Con el sol aún calentando de lo
lindo, se formaban las dos hileras de la romería y la banda de música comenzaba
sus conciertos. Allí se podía ver, cada uno arrastrando su cirio, a los vecinos
del caserío con sus trajes impecables. Afeitados y peinados ellos con elegancia
de artistas y ellas también con las mejores galas, su larga mantilla de encaje
y su tacón bien robusto, se movían ya los asistentes como una gusanera. No se
escapaba nunca del desfile todos los años alguna pareja que, a pesar del calor
que hacía, sacaba a relucir su profesión patriótica vistiendo el traje
regional, lo que formaba un simpático contraste con la corte devota del santo.

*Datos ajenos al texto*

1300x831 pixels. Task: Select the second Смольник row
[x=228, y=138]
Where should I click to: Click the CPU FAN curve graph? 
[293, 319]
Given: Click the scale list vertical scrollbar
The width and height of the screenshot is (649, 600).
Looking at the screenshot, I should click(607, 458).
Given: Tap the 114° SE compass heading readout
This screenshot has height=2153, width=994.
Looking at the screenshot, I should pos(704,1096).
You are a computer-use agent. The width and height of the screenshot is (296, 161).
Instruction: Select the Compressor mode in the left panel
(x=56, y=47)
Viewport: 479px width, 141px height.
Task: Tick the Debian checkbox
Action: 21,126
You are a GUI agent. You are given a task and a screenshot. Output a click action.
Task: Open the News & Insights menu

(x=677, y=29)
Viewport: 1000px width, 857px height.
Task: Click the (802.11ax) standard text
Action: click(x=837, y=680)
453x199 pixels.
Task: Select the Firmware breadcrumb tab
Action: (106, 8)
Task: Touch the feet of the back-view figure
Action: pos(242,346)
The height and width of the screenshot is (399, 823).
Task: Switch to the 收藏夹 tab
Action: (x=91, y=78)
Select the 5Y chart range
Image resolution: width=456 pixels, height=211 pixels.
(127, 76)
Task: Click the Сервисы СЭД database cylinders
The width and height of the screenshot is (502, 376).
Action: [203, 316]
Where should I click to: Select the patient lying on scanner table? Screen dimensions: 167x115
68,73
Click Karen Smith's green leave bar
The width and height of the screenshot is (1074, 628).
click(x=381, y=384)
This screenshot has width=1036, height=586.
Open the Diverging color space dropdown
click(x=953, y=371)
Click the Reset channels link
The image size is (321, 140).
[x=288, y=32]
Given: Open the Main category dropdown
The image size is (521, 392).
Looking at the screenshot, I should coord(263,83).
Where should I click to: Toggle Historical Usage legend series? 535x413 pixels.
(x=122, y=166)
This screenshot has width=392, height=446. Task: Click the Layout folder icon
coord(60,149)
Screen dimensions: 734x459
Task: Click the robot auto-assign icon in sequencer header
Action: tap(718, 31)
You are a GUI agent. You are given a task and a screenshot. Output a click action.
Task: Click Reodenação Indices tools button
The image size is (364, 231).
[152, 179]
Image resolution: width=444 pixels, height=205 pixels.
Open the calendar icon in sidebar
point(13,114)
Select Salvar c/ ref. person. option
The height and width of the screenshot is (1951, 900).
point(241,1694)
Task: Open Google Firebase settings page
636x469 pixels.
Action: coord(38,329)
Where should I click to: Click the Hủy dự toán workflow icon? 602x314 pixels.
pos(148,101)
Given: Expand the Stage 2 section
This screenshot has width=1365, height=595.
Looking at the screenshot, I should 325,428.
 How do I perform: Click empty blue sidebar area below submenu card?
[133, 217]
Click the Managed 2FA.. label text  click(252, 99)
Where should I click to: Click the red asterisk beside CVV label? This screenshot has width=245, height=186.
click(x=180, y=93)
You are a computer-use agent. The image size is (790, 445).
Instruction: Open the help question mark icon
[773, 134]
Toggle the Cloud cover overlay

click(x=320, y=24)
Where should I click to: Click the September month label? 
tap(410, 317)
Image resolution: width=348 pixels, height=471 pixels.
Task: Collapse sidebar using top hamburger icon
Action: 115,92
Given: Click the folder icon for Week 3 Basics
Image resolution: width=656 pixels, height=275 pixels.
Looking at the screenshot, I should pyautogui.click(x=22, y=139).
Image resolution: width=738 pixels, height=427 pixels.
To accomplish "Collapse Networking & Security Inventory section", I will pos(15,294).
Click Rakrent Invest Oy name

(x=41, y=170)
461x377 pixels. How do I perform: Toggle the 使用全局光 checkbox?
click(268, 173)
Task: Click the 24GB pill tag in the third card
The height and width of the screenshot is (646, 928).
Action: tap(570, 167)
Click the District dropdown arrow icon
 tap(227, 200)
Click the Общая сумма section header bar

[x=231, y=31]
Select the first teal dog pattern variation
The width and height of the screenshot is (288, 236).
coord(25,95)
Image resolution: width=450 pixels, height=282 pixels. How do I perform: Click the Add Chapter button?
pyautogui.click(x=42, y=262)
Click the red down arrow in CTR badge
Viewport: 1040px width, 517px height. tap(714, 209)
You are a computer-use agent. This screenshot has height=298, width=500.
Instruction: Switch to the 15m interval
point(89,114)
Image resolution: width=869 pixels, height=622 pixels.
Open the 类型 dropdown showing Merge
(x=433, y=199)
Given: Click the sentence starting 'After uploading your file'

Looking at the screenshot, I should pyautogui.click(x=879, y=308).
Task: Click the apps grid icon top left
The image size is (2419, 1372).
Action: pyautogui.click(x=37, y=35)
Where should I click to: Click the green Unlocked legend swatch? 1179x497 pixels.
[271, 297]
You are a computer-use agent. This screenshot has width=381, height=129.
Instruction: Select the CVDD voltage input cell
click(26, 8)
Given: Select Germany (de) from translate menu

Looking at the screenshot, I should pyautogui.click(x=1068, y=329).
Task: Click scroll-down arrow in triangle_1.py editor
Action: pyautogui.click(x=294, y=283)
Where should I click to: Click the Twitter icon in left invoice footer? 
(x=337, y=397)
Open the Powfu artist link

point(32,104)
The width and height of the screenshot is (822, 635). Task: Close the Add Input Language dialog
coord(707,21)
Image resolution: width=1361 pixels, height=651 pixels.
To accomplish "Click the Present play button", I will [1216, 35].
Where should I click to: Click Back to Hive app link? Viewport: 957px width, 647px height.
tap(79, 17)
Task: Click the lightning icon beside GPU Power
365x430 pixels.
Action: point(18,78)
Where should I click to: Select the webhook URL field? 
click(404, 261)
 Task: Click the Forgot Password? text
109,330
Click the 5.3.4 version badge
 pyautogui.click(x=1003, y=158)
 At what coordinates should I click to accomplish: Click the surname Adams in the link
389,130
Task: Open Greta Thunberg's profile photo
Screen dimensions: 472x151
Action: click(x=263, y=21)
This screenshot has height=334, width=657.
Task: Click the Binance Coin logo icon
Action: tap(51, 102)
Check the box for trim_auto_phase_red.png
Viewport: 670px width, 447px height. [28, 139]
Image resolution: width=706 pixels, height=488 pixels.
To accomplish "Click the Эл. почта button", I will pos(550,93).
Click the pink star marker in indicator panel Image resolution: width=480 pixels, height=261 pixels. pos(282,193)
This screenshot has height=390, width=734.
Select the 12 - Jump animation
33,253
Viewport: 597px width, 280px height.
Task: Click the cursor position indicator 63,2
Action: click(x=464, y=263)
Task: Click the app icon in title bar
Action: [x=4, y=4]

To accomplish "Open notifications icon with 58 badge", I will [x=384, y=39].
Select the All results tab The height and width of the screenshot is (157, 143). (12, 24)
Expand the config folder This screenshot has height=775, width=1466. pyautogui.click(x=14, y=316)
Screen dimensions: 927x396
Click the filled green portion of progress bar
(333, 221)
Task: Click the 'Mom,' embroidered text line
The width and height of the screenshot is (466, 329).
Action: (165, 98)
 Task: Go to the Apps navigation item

El mismo contraste, pero en sentido distinto, que formaba la presencia de
alguna doña Urraca, con ropas de riguroso luto y una tirita negra acompañando
las faldas. O la sorpresa de ver a algún conocido o conocida caminar a pie
desnudo por el suelo polvoriento, sin hablar con nadie y mirándose las puntas
de los dedos con un gesto fúnebre de enterrador.
Esta última exhibición pública de
fe reclamaba enseguida la atención de todos: la de los más pequeños, porque ya
sabíamos que el gesto era expresión de alguna promesa realizada, el motivo de
la cual se llevaba secretamente. Para los mayores, desde luego, asimismo era
objeto de todo tipo de especulaciones. Afortunadamente se contaba con la
presencia impagable de doña Consagración, más guapa que nunca ese día, con su
pañoleta y su cintura española. Doña Consagración con una mano llevaba el cirio
y con la otra repartía, como una cupletista del monte, las flores que le
sobraban al santo. También repartía sonrisas a diestro y siniestro y
especialmente satisfacía la curiosidad de quienes querían saber qué había
detrás de unos pies desnudos, en los rezos de un rosario o en la lectura
silenciosa de cierta oración.
Desgraciada muestra de que el ser
humano es imperfecto, es que no sólo en los asuntos temporales, sino que ni aun
en los espirituales es capaz de ponerse de acuerdo. No sólo el hecho de la
aparición del santo era anualmente origen de rivalidad entre los distintos
caseríos de la comarca, también entre los vecinos nacían algunos recelos y
frivolidades. Y aun sucedía lo que ya parece insólito: que la mismísima figura
del santo hubiera podido despertar la inquina de alguien. Ya se verá.